Very good article over in today's Wall Street Journal called Long Race Forces Ad Ingenuity. It includes a few quotes from Becki Donatelli on John McCain's search campaign and you can guess who runs it for Becki, ME. Here are some highlights for you:
- Republican John McCain's presidential campaign raises about $4 for every $1 it spends to raise money online, according to Rebecca Donatelli, a consultant directing the online fund-raising strategy for the Arizona senator.
- Most of the campaigns are now running ads on Google that appear when a user searches a particular word. Mr. McCain's campaign has been particularly aggressive on the search site, running text-ads pegged to some 2,500 words, including Mr. McCain's own name, the word "president," and the names of his main opponents. "I've become a search evangelist," says Ms. Donatelli.
- Mr. Romney is using Google search ads on a "couple hundred" words, according to Mindy Finn, director of online strategy for the Romney campaign. The words used by the campaign change every day based on what sort of response they see and the number of people who click through to the Romney Web site, she says. They've used words like "Olympics" (Mr. Romney is credited with saving the 2002 Salt Lake City Winter Games); "health care" (while governor, he pushed through an ambitious health-insurance plan in Massachusetts); and "cutting spending," to help drive traffic to the site, she says.
The reason I pulled those quotes was to highlight the differences between McCain's search strategy versus others and to show that we are very focused on raising donations via search. Search as I've written in the past and if you've ever met with me you know, that it should be your lowest cost ROI and politics is no different. It isn't that we don't care about traffic, but compared to other advertisers it is definitely secondary.

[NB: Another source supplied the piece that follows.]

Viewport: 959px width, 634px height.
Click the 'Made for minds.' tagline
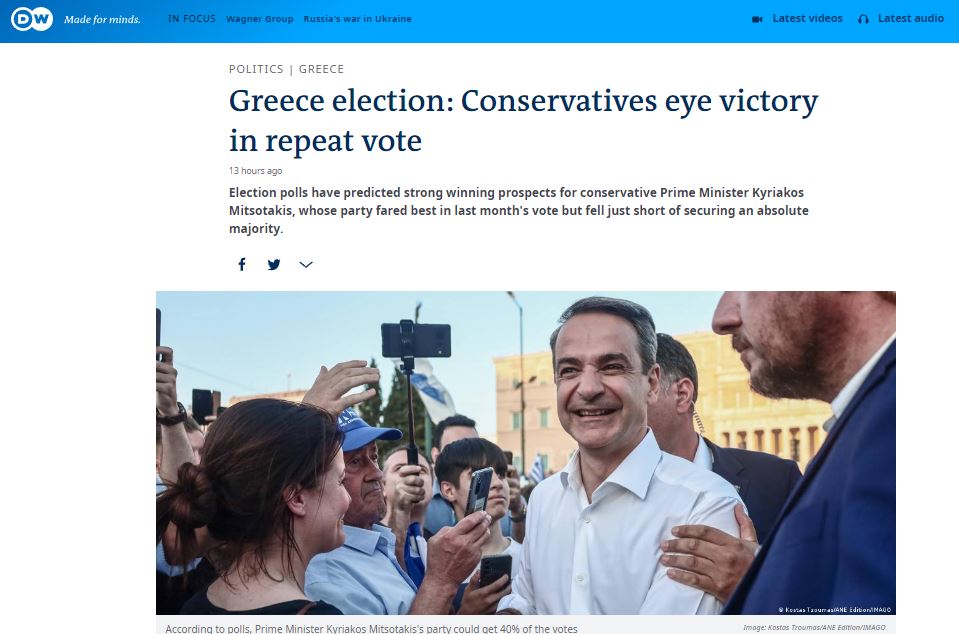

The other part of the article that was interesting was the focus on blog advertising instead of display advertising on news sites like Yahoo. I can see the love affair with advertising online versus the cost for similar TV spots, but I don't see why the WSJ didn't make the same comparison for more main stream news sites. Political blogs are awesome and they definitely cater to more politically attuned voters (and perhaps your primary voters), but you can appeal to a wider audience outside of the political blogosphere. Perhaps that's why Google is so successful; we are able to find the non-blog reading individual that is interested in politics at this early stage.
Well, that's about as far as I can go because any deeper I can get into some trouble. I'm happy that the WSJ picked up on our search campaign and spent the time to dig into it a little more than what the typical blog posts write about. So, the next time a blogger comments on McCain search ads running on their site you can now get an insight into why the ads appear there and you should know, that we most likely DID NOT directly target your audience.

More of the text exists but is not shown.